TASK INSTRUCTIONS
[A] From the forum thread on Josh Howard joining the Wolves, output the passage that starts at the words "# Josh Howard" and ends after the words "sidelined with injuries.", copied exactly.
[B] For each statement about the forum thread on Josh Howard joining the Wolves, answer yes or no and quote the thread's deciding words exactly. (i) The quoted news report says the Wolves lost Chase Budinger to injury earlier in the week. (ii) The post by Bogg claims Howard adds a lot to the team. (iii) The post by R-Star says its writer had believed Howard was older than the writer.

Start of TEXT SECTION

# Josh Howard to the Wolves



## Basel (Mar 31, 2005)

> The Minnesota Timberwolves have agreed to terms with free-agent forward Josh Howard, according to league sources.
> 
> Howard will add depth to the injury-ravaged Wolves, who lost Chase Budinger to injury earlier this week. Forward Kevin Love, guards Ricky Rubio, J.J. Barea and Brandon Roy also are sidelined with injuries.
> 
> ...


http://espn.go.com/nba/story/_/id/8634948/josh-howard-agrees-terms-minnesota-timberwolves-according-sources


----------



## R-Star (Jun 13, 2002)

I smell a championship.


In all seriousness though, Josh Howard is 32? Jesus am I ever old. And I thought he was younger than me for some reason.

There early 00 years don't seem that long ago. I guess this is what its like to get old as shit.


----------



## Kingsgm (Aug 24, 2012)

Might be another good move for the Wolves.


----------



## hroz (Mar 4, 2006)

Wolves are sitting pretty with Rubio and Love to return more depth is always good.


----------



## Bogg (May 4, 2009)

Eh. Howard isn't good anymore. as a body on your deep bench he's as fine as anyone, I suppose, but he doesn't add much.


----------

End of TEXT SECTION
Start of DATA SHOWN

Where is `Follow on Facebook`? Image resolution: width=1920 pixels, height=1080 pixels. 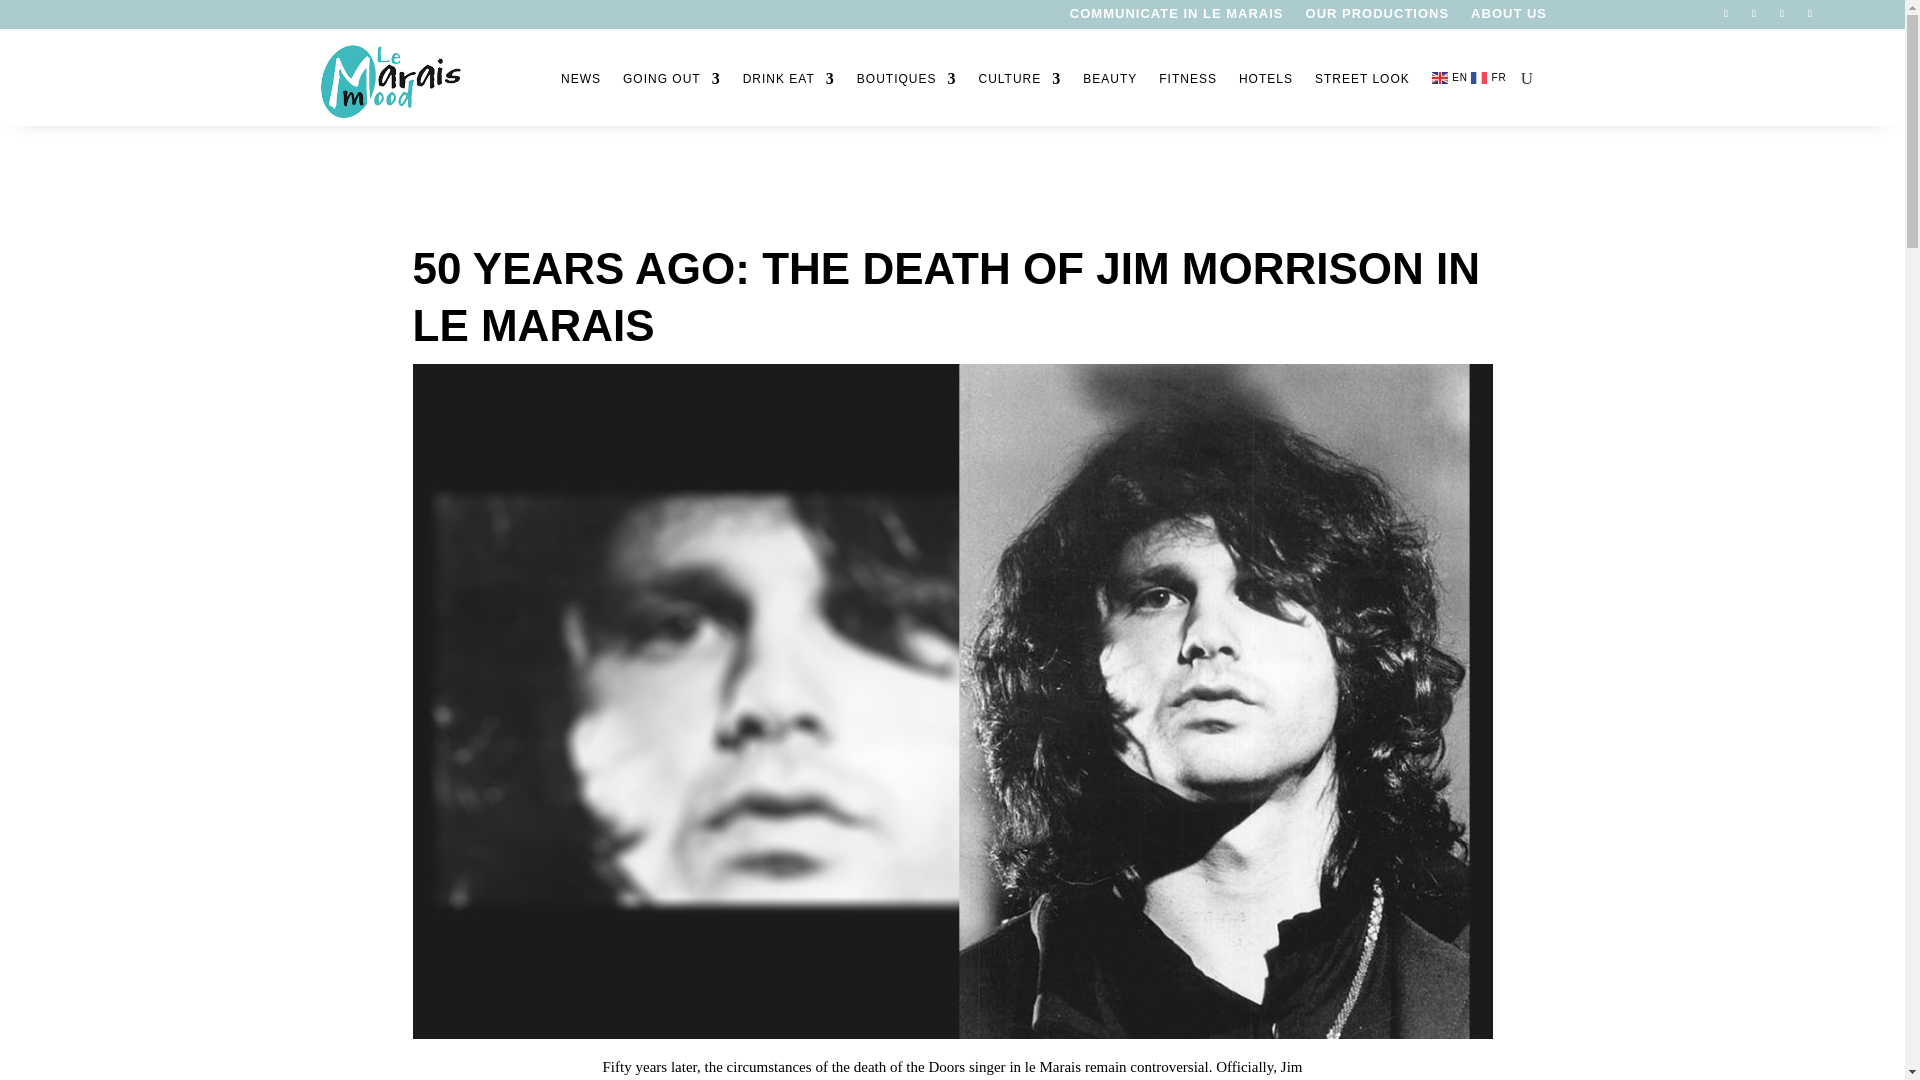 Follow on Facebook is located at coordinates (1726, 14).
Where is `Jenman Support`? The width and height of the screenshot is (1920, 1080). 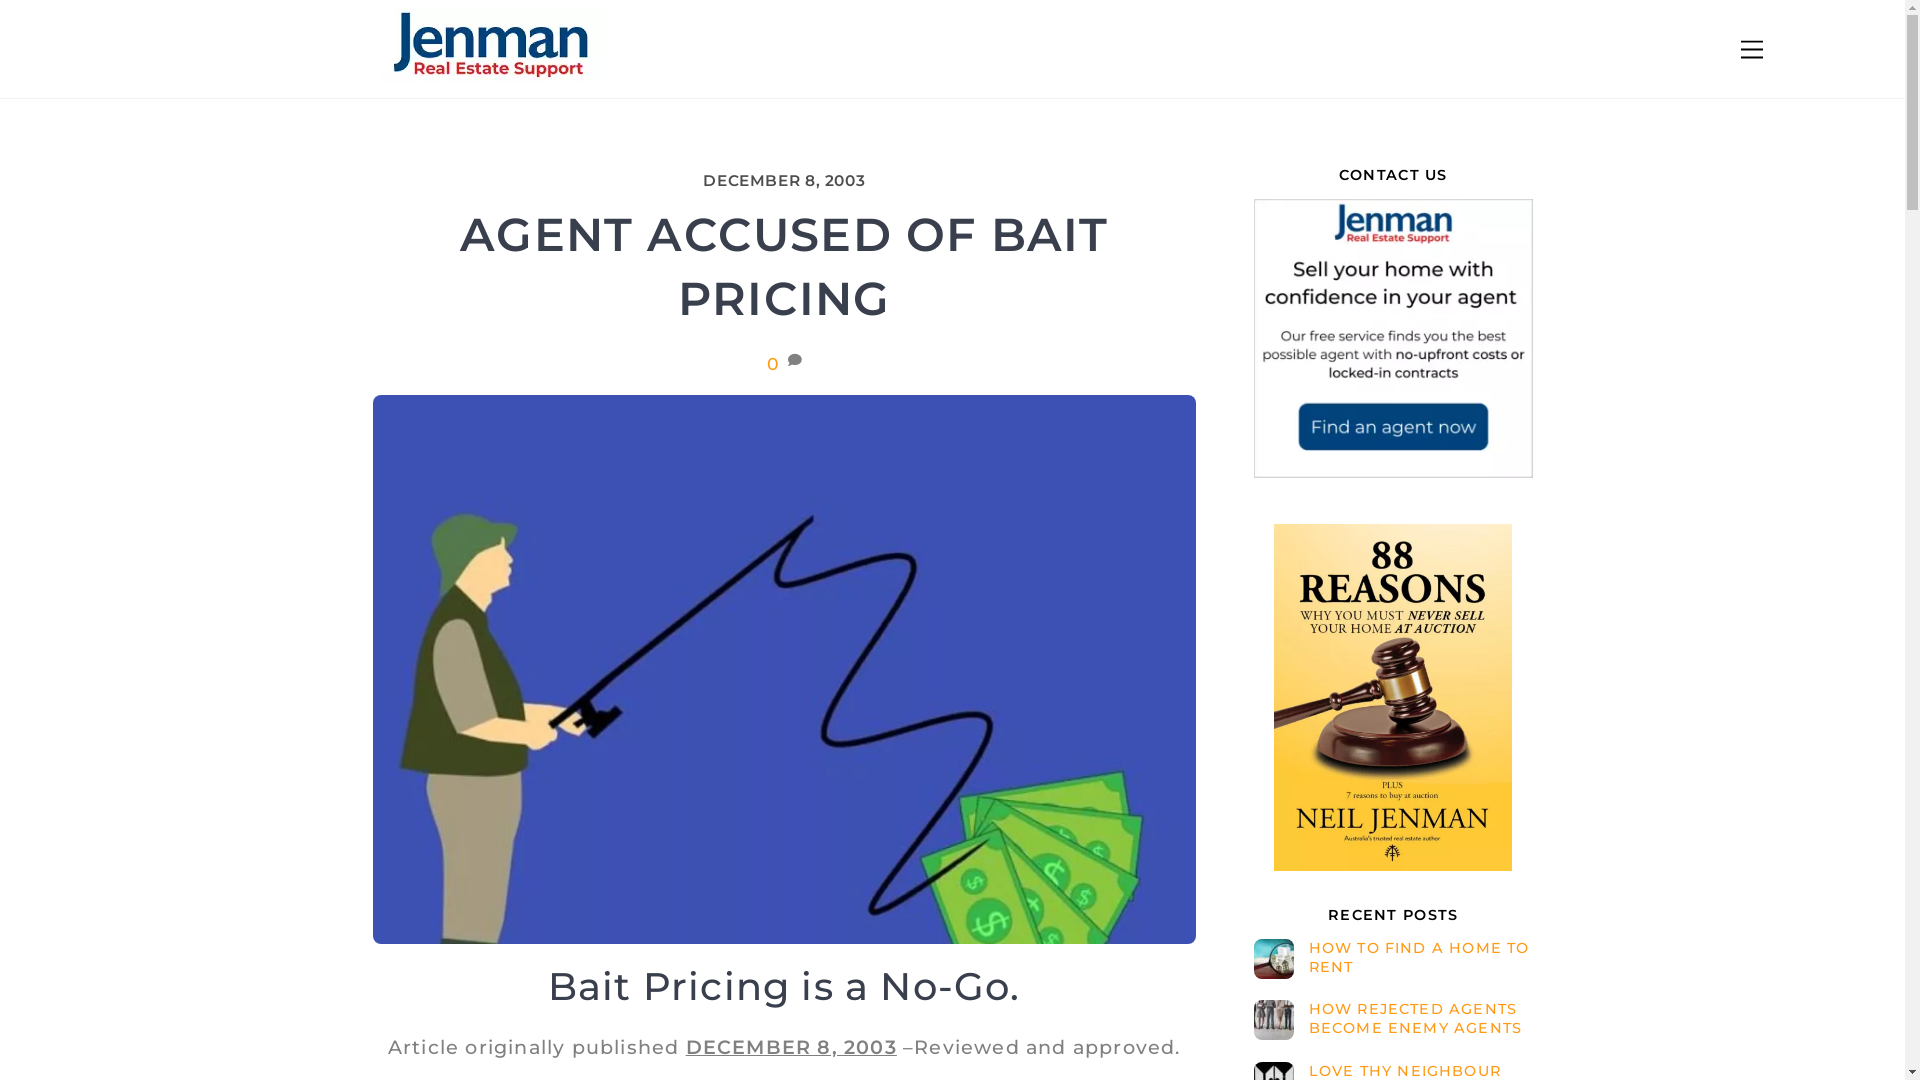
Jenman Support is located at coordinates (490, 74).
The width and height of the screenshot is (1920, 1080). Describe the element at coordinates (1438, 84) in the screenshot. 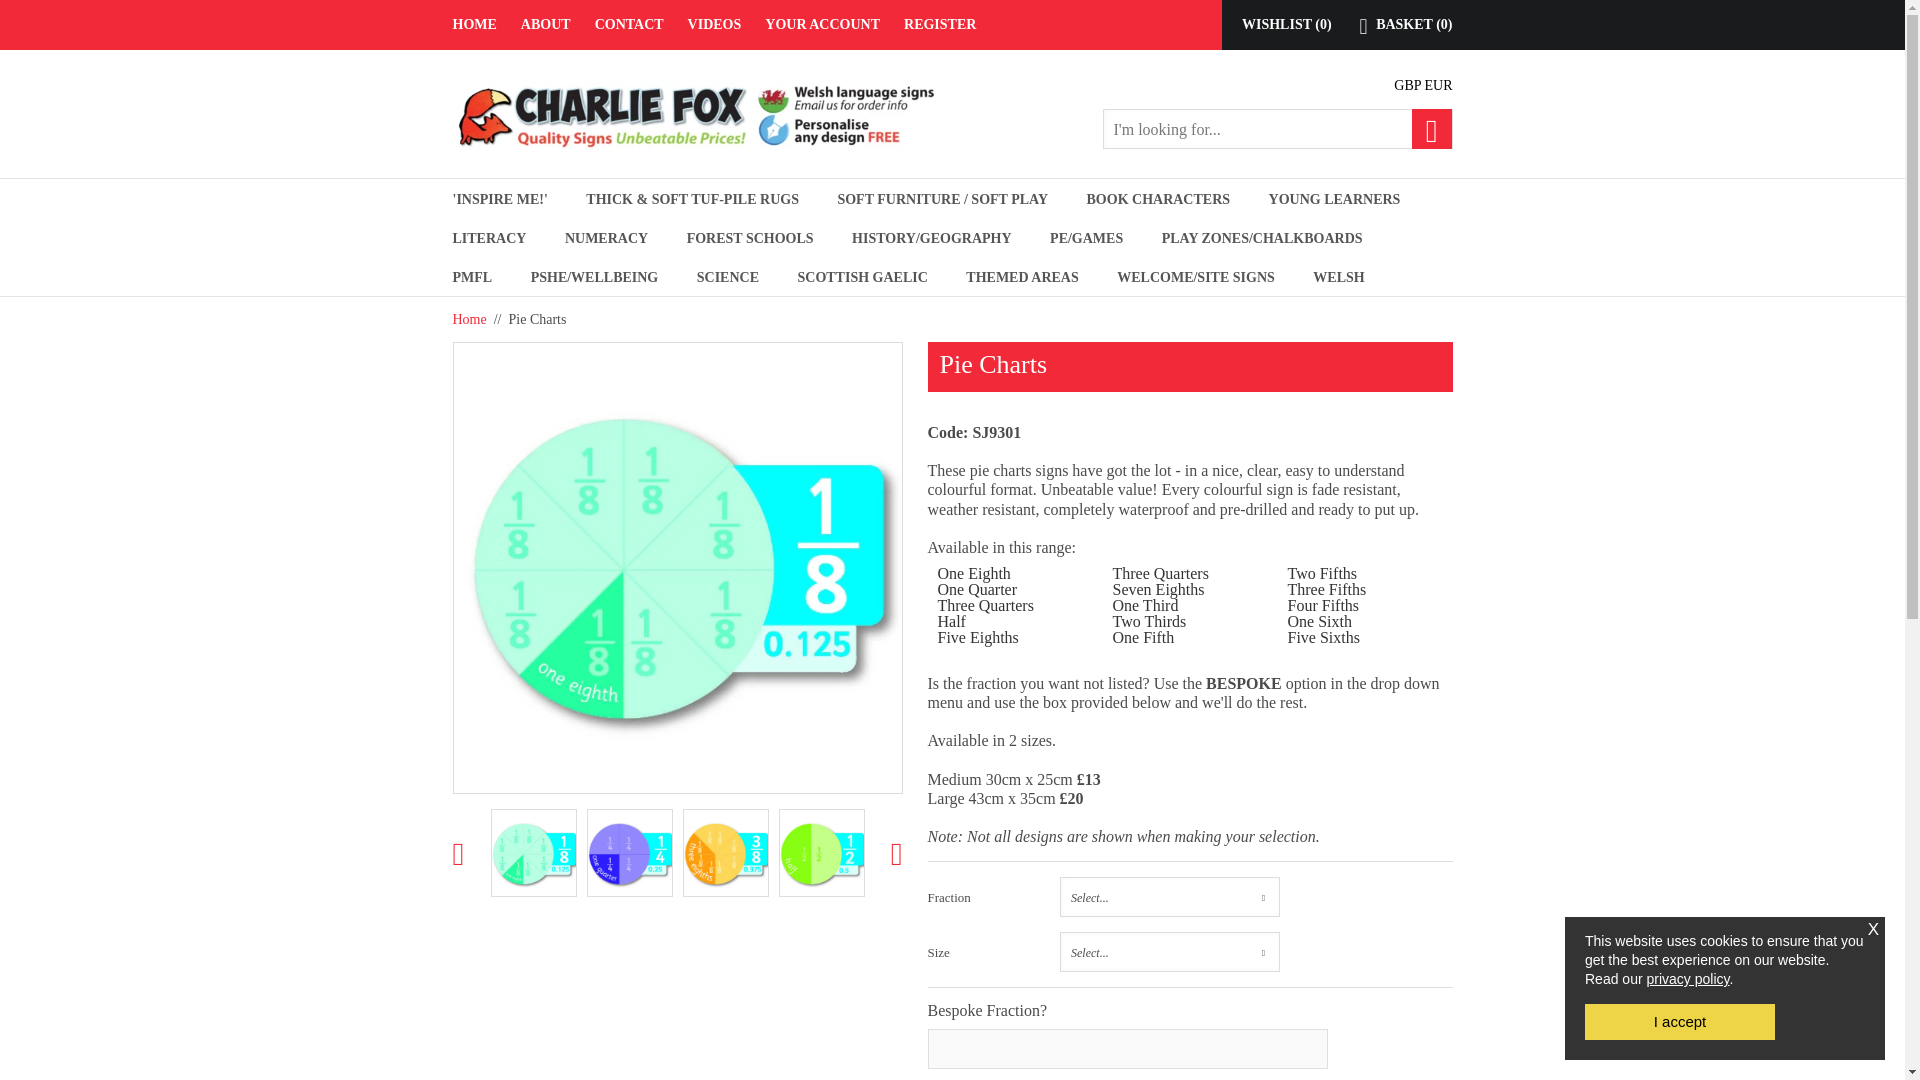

End of DATA SHOWN

EXERCISE RESULTS
[A]
# Josh Howard to the Wolves



## Basel (Mar 31, 2005)

> The Minnesota Timberwolves have agreed to terms with free-agent forward Josh Howard, according to league sources.
> 
> Howard will add depth to the injury-ravaged Wolves, who lost Chase Budinger to injury earlier this week. Forward Kevin Love, guards Ricky Rubio, J.J. Barea and Brandon Roy also are sidelined with injuries.

[B]
(i) Yes: "who lost Chase Budinger to injury earlier this week"
(ii) No: "but he doesn't add much."
(iii) No: "And I thought he was younger than me for some reason."